Installer la vérification à double facteurs, l’une des solutions efficaces
Pour le chercheur, la récupération d’un compte compromis dépend d’une plateforme à une autre. Sur Facebook par exemple, une personne dont le compte a été piraté, mais qui a encore accès à ce compte, c’est-à-dire qu’il utilise ce compte au même moment que ceux qui l’ont piraté. Il faudra cliquer sur les trois points qui s’affichent à l’extrémité droite de la page et suivre les instructions qui seront données.
« Ceux qui perdent totalement l’accès à leur compte après piratage, doivent écrire à l’adresse url (www.facebook.com-hacked), des options seront proposées à celui dont le compte a été piraté. D’autres consignes seront données après vérifications et exactitude des informations personnelles. Si ces informations ne sont pas suffisantes, Facebook peut demander de fournir d’autres preuves qui montrent que vous êtes le responsable du compte (permis de conduire, passeports). Ils enverront ensuite un compte de vérification (authentification à double facteurs). Il s’agit d’une option qui se trouve dans les paramètres de l’application. Sélectionnez sécurité du compte, suivez les instructions, et activez la vérification à plusieurs facteurs (une notification vous parviendra à chaque fois avec des précisions par rapport au type d’ordinateur ou de téléphone qui tente de se connecter à votre compte, le lieu où cela s’effectue également).
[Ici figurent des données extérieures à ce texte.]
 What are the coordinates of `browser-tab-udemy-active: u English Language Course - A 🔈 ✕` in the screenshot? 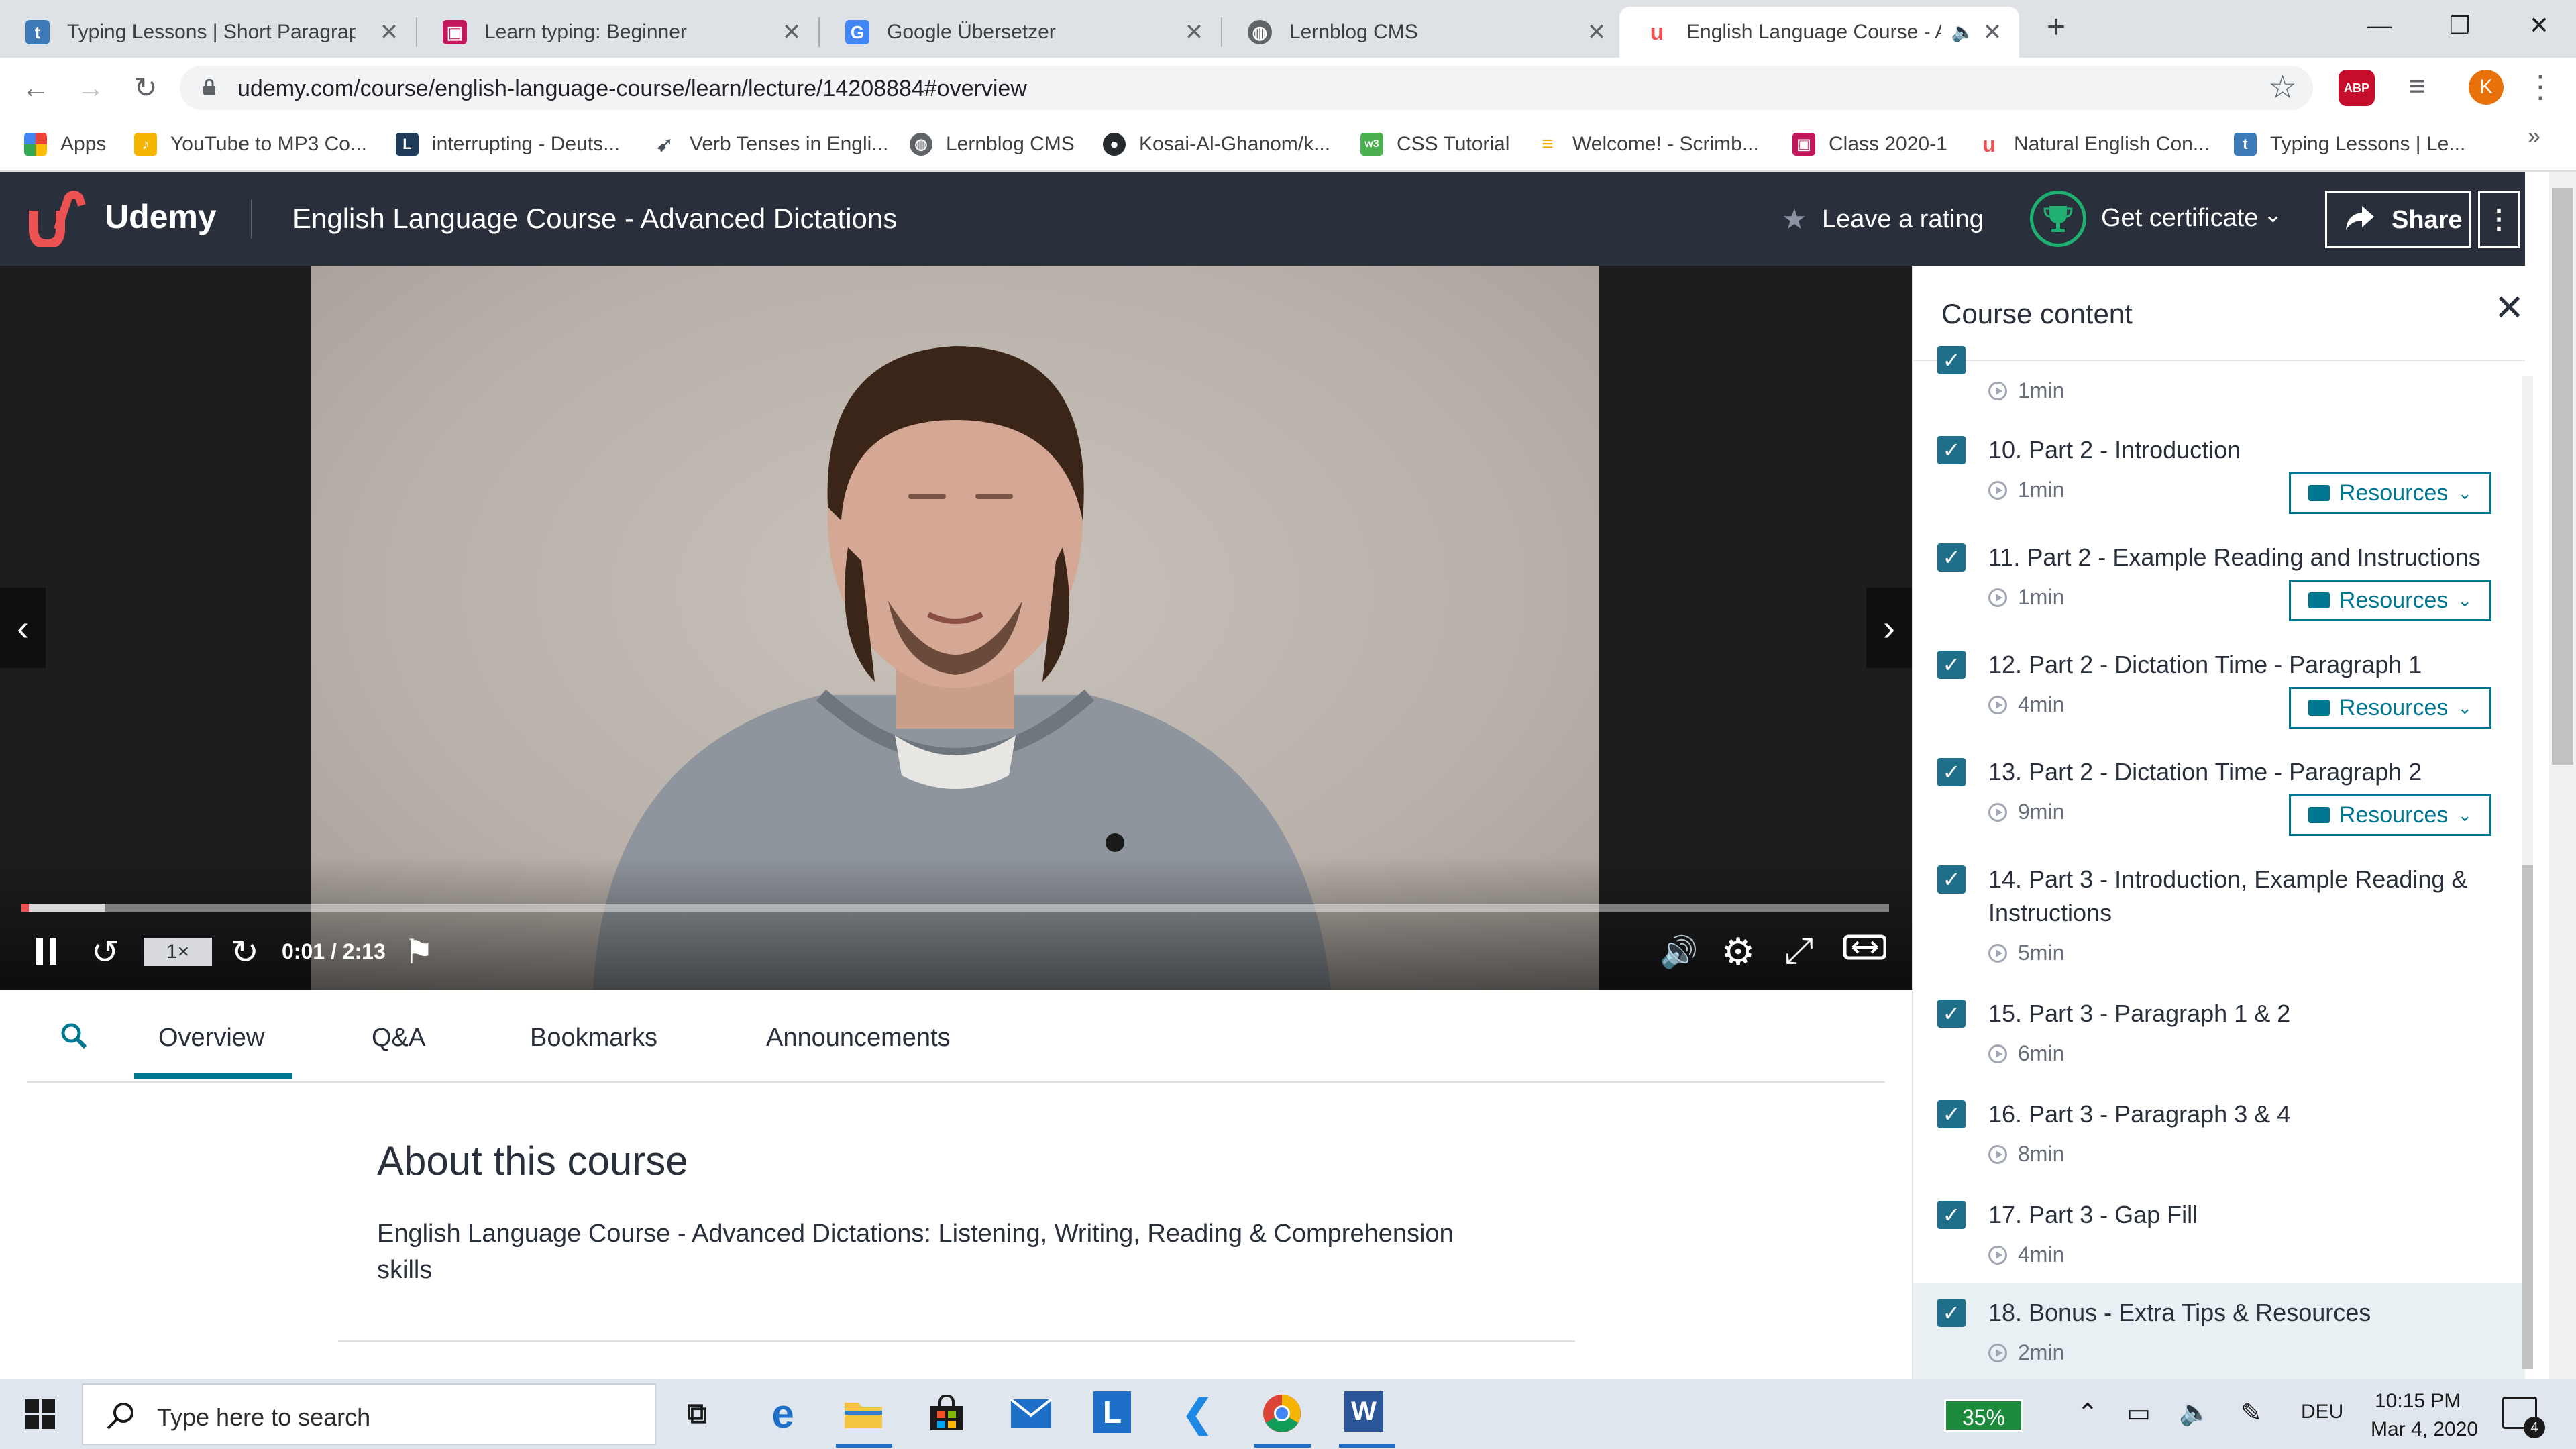 It's located at (1819, 32).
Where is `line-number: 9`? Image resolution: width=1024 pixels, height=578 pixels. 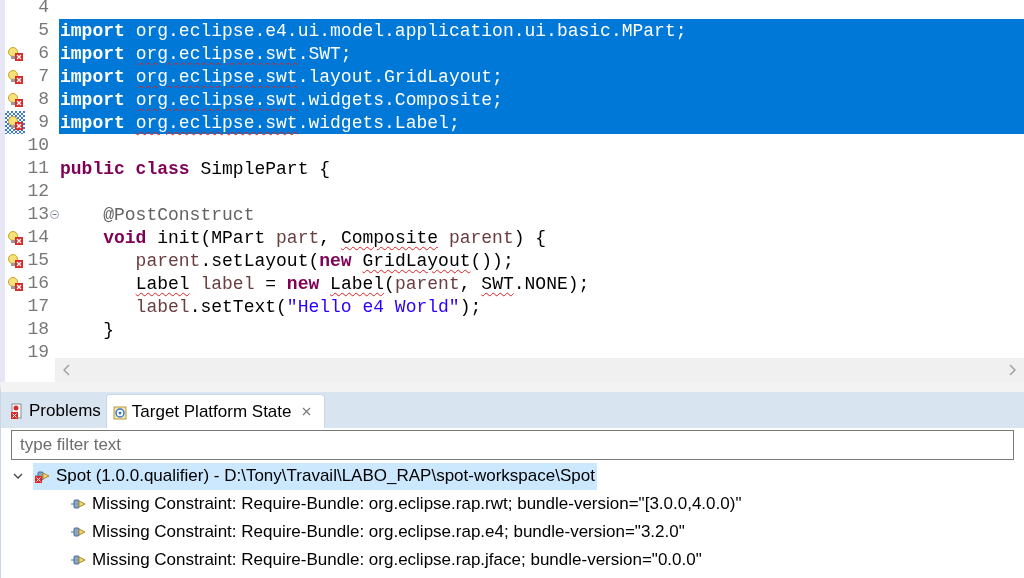
line-number: 9 is located at coordinates (43, 122).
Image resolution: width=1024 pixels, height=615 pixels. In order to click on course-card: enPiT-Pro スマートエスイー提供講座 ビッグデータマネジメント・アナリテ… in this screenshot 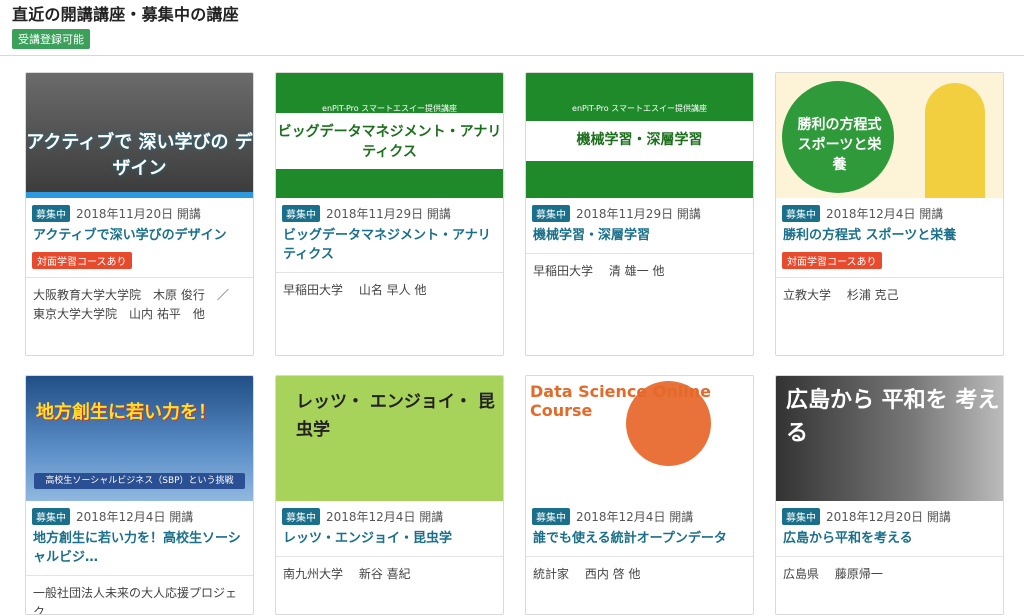, I will do `click(390, 214)`.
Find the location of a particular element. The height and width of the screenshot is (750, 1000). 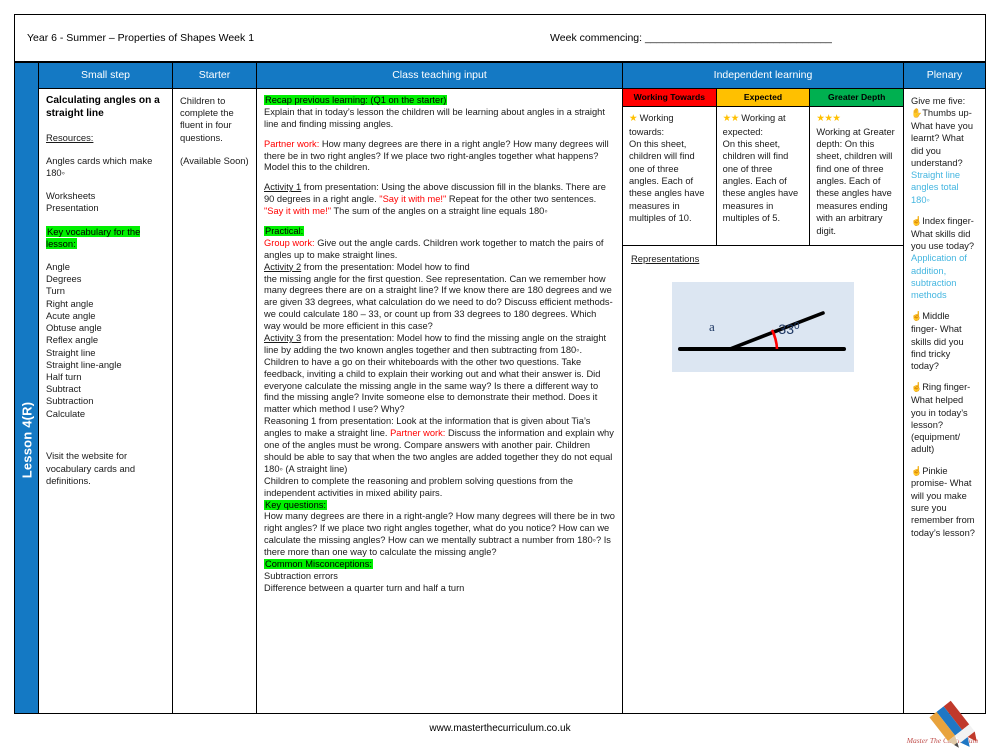

misconception-item: Subtraction errors is located at coordinates (301, 576).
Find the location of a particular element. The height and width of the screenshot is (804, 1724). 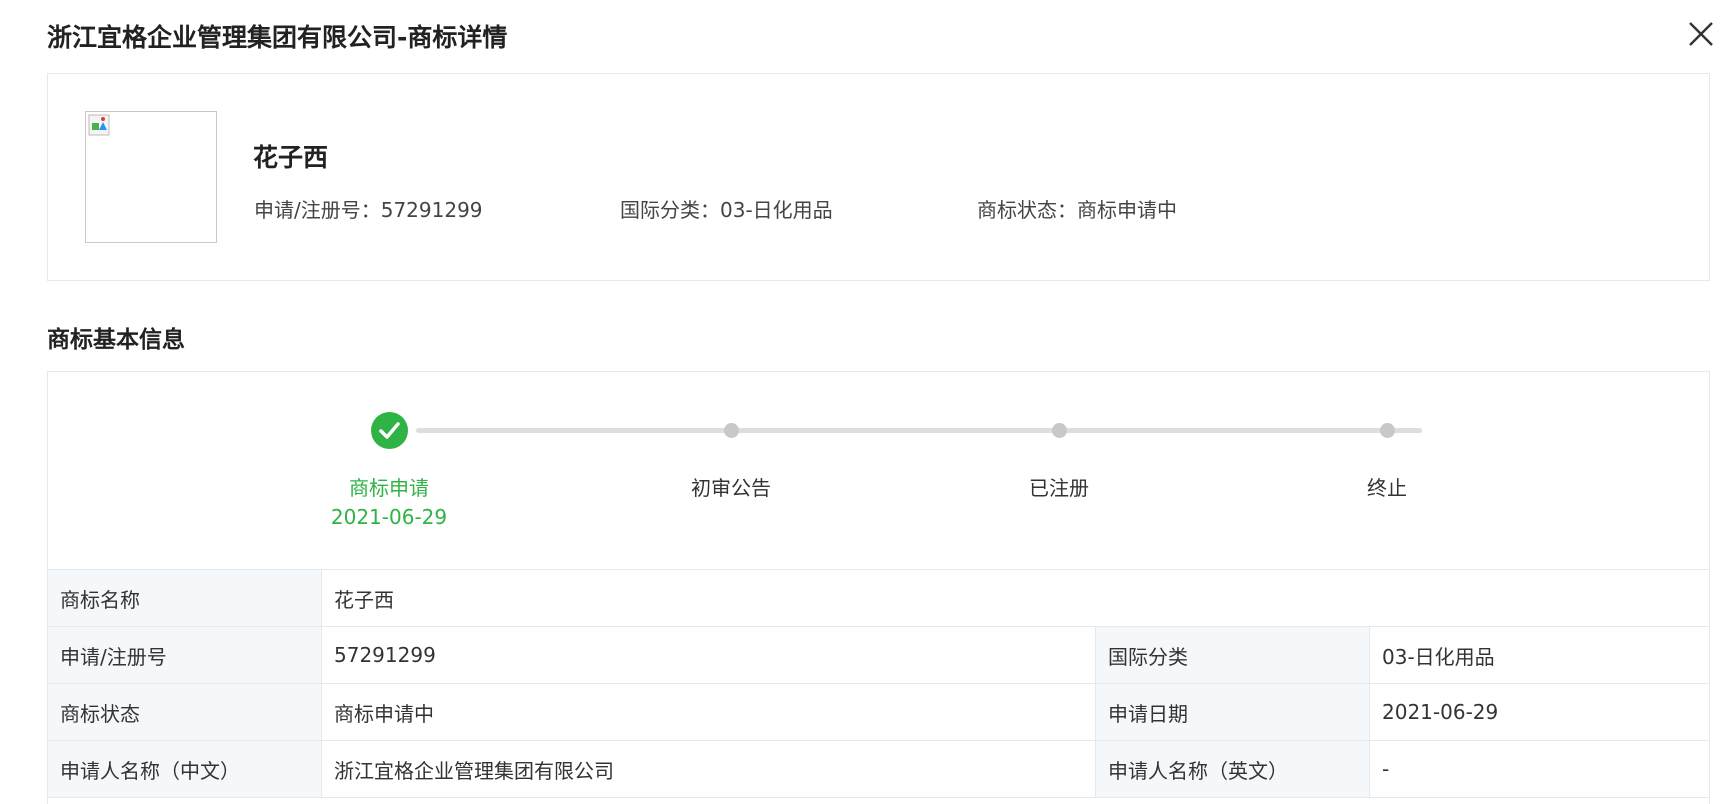

table-row: 商标状态 商标申请中 申请日期 2021-06-29 is located at coordinates (878, 712).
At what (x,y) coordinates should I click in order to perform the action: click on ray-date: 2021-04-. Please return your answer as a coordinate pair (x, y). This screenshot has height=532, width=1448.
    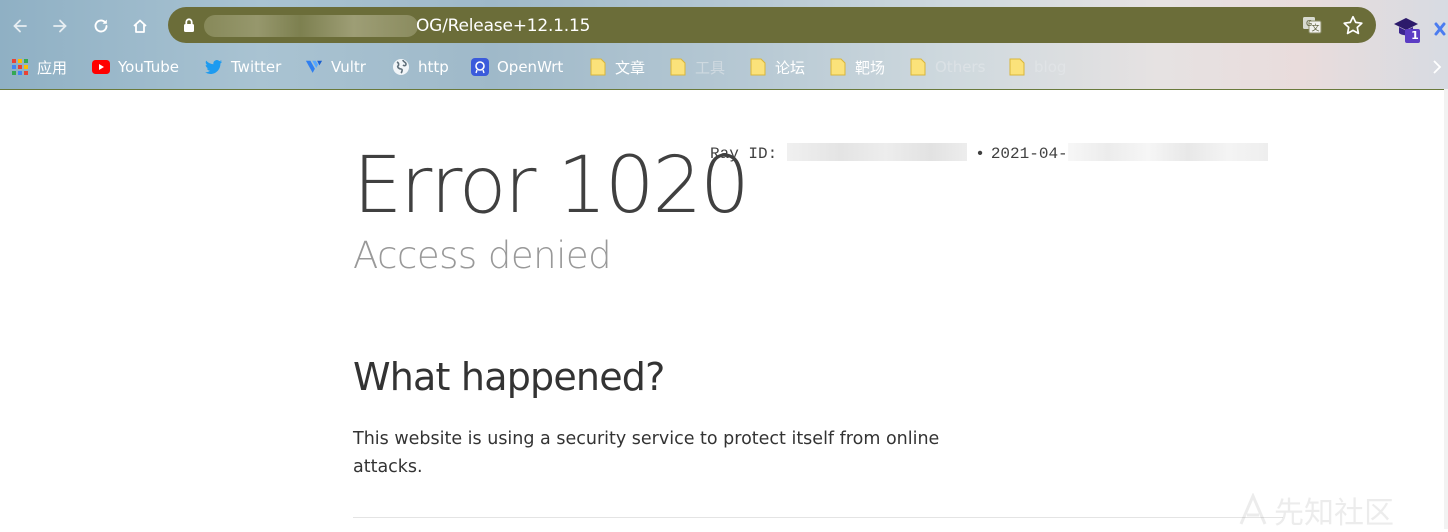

Aussi, choisissez des mots de passe très rigoureux et difficiles à pirater. Mettre à jour régulièrement les logiciels de sécurité (utiliser l’antivirus sur vos ordinateurs et téléphones), éviter de cliquer sur tous les jeux en ligne, certaines applications, des liens et vidéos de sources inconnues».
Pourquoi la RDC ?
Par ailleurs, le chercheur précise que la République Démocratique du Congo est le deuxième plus grand pays d’Afrique, avec 90 millions d’habitants, 9 frontières, présent dans trois zones économiques (CEEAC, EAC, SADC), avec 21 millions d’internautes et plus de 45 millions d’abonnés à la téléphonie mobile, ce qui constitue pour des chasseurs de données, un paradis.
La RDC compte à ce jour 23 millions d'internautes, avec un taux de pénétration de 22%. 48 millions d'abonnés cellulaires. 6 millions de socionautes (utilisateurs des réseaux sociaux). Selon les données prélevées chez Kepios/Meltwater, jusqu'en janvier 2023, l'augmentation des internautes a été de 3,3% de 2022 à 2023 soit 731.000 personnes. De ces chiffres, 63.5% des socionautes sont des hommes.
Trésor Dieudonné Kalonji Bilolo est également auteur de l’ouvrage « la Sécurité informatique au Congo » parue en 2010.